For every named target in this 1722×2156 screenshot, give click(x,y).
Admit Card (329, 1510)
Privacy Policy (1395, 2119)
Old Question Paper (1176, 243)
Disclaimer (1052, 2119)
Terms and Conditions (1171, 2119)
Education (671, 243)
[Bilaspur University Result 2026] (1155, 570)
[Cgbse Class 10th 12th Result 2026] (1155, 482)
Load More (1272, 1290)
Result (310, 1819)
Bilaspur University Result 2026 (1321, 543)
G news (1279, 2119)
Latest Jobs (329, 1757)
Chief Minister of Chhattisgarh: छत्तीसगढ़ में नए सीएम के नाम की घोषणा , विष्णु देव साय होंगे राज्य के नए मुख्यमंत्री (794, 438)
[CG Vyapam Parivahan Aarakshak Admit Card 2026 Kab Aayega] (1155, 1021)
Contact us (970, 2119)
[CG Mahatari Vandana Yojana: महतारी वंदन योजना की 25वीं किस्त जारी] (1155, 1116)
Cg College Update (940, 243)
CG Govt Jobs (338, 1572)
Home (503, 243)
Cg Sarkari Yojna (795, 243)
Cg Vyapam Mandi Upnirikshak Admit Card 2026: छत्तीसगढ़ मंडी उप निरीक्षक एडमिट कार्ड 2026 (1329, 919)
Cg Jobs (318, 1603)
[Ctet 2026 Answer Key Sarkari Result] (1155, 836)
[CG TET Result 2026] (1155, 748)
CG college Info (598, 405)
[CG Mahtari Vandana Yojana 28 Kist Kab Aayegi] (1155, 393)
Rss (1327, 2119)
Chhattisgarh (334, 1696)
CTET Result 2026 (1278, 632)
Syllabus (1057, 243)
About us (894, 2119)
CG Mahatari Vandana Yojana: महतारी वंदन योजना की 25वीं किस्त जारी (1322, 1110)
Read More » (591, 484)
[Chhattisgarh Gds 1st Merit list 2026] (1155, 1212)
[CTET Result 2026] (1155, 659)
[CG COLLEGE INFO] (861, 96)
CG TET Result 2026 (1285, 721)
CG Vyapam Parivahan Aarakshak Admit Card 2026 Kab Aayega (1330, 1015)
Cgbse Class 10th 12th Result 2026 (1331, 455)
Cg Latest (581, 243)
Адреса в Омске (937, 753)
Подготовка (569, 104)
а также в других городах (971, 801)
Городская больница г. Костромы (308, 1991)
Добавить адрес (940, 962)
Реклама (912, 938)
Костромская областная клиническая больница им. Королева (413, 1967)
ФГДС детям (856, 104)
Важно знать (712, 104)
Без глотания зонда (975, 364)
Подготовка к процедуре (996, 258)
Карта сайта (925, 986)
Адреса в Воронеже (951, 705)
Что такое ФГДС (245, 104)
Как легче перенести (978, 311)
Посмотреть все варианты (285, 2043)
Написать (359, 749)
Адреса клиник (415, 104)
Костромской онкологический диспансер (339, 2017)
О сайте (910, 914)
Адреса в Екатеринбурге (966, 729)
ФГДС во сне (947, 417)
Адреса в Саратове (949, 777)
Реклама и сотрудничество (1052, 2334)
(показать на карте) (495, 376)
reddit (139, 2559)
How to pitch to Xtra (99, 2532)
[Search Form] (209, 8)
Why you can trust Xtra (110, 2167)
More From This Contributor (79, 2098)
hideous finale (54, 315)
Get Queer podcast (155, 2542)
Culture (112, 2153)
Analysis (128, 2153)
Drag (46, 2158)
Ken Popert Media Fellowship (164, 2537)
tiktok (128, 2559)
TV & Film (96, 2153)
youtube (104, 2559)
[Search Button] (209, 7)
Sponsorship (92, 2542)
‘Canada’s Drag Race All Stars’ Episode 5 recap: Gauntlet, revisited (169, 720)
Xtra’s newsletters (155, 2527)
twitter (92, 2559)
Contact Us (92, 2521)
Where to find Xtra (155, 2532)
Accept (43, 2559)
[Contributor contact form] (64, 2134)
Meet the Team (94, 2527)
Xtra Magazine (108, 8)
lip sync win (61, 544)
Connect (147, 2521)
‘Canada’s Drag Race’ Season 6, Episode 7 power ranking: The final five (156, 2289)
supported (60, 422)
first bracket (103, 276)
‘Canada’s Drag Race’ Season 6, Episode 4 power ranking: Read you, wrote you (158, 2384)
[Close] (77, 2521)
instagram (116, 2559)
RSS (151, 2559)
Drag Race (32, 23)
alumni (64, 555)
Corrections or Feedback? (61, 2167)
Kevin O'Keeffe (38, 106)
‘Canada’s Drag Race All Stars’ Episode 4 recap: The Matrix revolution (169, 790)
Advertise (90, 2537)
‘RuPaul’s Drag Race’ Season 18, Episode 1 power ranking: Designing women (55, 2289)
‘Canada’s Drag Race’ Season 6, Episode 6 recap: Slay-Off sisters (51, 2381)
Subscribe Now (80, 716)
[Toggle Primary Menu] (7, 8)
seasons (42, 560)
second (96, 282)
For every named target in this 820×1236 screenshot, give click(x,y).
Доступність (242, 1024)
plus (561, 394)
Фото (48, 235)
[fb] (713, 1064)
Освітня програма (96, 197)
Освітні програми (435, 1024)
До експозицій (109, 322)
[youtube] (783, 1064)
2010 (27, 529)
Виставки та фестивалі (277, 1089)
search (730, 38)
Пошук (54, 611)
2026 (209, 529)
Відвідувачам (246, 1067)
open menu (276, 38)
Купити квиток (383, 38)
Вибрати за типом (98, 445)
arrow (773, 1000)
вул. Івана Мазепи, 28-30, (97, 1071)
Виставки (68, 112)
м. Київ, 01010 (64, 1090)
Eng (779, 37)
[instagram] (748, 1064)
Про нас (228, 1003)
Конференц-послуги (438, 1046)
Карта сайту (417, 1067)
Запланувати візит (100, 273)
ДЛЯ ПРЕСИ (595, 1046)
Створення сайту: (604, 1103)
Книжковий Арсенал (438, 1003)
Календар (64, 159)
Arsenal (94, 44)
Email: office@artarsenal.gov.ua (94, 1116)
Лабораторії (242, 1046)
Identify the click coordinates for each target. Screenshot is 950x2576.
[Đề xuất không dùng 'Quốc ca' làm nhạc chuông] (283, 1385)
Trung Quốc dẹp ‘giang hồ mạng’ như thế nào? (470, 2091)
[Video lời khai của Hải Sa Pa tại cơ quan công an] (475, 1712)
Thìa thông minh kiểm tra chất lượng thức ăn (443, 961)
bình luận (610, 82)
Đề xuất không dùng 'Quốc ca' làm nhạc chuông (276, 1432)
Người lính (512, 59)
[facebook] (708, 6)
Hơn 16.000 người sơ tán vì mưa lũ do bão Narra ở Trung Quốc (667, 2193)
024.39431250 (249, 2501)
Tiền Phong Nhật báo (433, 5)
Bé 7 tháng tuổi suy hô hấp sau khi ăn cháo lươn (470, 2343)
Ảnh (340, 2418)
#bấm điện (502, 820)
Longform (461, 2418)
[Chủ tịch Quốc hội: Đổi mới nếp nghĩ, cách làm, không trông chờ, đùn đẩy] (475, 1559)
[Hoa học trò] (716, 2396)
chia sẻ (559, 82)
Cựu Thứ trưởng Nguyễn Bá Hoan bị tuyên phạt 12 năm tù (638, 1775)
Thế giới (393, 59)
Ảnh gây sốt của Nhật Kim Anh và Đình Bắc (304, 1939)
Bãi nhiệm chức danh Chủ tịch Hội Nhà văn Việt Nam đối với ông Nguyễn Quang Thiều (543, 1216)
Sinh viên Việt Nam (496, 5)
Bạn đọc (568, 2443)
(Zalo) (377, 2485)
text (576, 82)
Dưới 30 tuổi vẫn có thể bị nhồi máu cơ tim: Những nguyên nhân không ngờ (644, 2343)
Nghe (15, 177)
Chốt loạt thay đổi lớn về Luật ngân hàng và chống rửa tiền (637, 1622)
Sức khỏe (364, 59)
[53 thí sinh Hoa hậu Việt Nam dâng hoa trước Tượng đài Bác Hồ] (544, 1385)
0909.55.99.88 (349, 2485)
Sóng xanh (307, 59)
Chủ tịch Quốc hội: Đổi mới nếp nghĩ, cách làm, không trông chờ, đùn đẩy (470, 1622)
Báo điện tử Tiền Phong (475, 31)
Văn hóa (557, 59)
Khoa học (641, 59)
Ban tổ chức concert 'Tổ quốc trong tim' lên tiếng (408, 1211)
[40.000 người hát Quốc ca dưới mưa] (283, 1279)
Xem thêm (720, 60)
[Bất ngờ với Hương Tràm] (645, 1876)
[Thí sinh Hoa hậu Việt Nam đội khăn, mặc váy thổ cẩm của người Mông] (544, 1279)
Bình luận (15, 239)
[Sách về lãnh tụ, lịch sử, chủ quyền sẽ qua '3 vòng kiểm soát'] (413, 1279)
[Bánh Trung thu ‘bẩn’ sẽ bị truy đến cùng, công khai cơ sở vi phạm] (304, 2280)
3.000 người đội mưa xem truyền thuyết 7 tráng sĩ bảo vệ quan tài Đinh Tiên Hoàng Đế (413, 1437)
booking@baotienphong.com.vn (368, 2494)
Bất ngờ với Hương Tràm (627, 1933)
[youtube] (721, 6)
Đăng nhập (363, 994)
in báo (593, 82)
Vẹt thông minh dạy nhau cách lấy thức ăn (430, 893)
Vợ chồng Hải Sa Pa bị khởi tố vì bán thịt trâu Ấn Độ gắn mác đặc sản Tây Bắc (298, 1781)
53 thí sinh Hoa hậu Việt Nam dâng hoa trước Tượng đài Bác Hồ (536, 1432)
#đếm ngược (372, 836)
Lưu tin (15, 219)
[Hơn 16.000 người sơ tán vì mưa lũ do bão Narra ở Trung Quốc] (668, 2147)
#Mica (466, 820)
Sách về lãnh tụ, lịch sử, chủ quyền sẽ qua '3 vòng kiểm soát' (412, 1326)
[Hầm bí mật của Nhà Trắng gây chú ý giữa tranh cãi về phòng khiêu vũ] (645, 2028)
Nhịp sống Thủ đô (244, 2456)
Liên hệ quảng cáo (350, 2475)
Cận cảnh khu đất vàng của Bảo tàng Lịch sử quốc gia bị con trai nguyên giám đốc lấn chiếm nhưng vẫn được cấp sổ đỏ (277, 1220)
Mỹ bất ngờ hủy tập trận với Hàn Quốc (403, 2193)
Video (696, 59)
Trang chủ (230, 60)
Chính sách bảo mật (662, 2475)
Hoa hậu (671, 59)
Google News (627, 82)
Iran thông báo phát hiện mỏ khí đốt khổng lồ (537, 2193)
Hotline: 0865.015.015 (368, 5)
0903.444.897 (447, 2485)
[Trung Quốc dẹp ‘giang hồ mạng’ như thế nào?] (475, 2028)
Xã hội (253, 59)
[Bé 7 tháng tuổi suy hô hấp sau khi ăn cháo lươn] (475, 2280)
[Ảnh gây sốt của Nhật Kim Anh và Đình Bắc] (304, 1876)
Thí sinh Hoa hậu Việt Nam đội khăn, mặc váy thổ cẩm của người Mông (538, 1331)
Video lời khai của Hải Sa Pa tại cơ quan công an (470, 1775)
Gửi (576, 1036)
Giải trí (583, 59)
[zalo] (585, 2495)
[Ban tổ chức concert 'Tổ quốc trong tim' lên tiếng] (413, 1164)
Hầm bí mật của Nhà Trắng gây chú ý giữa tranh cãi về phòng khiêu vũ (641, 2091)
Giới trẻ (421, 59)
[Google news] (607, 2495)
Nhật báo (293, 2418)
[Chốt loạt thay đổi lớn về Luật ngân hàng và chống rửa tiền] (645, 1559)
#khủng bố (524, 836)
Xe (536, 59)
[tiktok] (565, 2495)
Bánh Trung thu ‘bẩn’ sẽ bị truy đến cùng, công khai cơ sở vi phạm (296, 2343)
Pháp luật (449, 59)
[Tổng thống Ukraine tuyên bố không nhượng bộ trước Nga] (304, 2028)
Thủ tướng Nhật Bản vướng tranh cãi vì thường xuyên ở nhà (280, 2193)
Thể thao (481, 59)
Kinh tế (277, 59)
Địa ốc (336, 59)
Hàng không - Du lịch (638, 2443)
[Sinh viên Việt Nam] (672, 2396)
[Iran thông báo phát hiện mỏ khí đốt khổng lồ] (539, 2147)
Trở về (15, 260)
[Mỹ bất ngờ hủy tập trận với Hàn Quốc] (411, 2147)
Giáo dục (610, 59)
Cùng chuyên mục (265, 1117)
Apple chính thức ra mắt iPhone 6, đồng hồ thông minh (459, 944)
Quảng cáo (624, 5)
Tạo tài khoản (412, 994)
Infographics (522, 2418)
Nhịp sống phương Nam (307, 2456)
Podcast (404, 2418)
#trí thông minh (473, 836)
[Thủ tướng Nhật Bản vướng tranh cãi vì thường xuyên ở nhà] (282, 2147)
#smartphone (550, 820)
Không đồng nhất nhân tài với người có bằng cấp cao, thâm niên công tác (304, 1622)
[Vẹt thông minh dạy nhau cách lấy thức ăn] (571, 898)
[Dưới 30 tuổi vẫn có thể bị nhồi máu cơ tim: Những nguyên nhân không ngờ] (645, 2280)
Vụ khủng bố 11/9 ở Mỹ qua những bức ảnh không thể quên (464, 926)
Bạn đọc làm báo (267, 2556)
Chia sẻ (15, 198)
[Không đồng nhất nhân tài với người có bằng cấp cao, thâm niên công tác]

• • • •

YOUR TASK:
After locating the line with "[Search Button] (209, 7)" above, return that line and every later line through the one with "Доступність (242, 1024)", word for word and with nothing else.

RESPONSE:
[Search Button] (209, 7)
Sponsorship (92, 2542)
‘Canada’s Drag Race All Stars’ Episode 5 recap: Gauntlet, revisited (169, 720)
Xtra’s newsletters (155, 2527)
twitter (92, 2559)
Contact Us (92, 2521)
Where to find Xtra (155, 2532)
Accept (43, 2559)
[Contributor contact form] (64, 2134)
Meet the Team (94, 2527)
Xtra Magazine (108, 8)
lip sync win (61, 544)
Connect (147, 2521)
‘Canada’s Drag Race’ Season 6, Episode 7 power ranking: The final five (156, 2289)
supported (60, 422)
first bracket (103, 276)
‘Canada’s Drag Race’ Season 6, Episode 4 power ranking: Read you, wrote you (158, 2384)
[Close] (77, 2521)
instagram (116, 2559)
RSS (151, 2559)
Drag Race (32, 23)
alumni (64, 555)
Corrections or Feedback? (61, 2167)
Kevin O'Keeffe (38, 106)
‘Canada’s Drag Race All Stars’ Episode 4 recap: The Matrix revolution (169, 790)
Advertise (90, 2537)
‘RuPaul’s Drag Race’ Season 18, Episode 1 power ranking: Designing women (55, 2289)
‘Canada’s Drag Race’ Season 6, Episode 6 recap: Slay-Off sisters (51, 2381)
Subscribe Now (80, 716)
[Toggle Primary Menu] (7, 8)
seasons (42, 560)
second (96, 282)
For every named target in this 820×1236 screenshot, give click(x,y).
Доступність (242, 1024)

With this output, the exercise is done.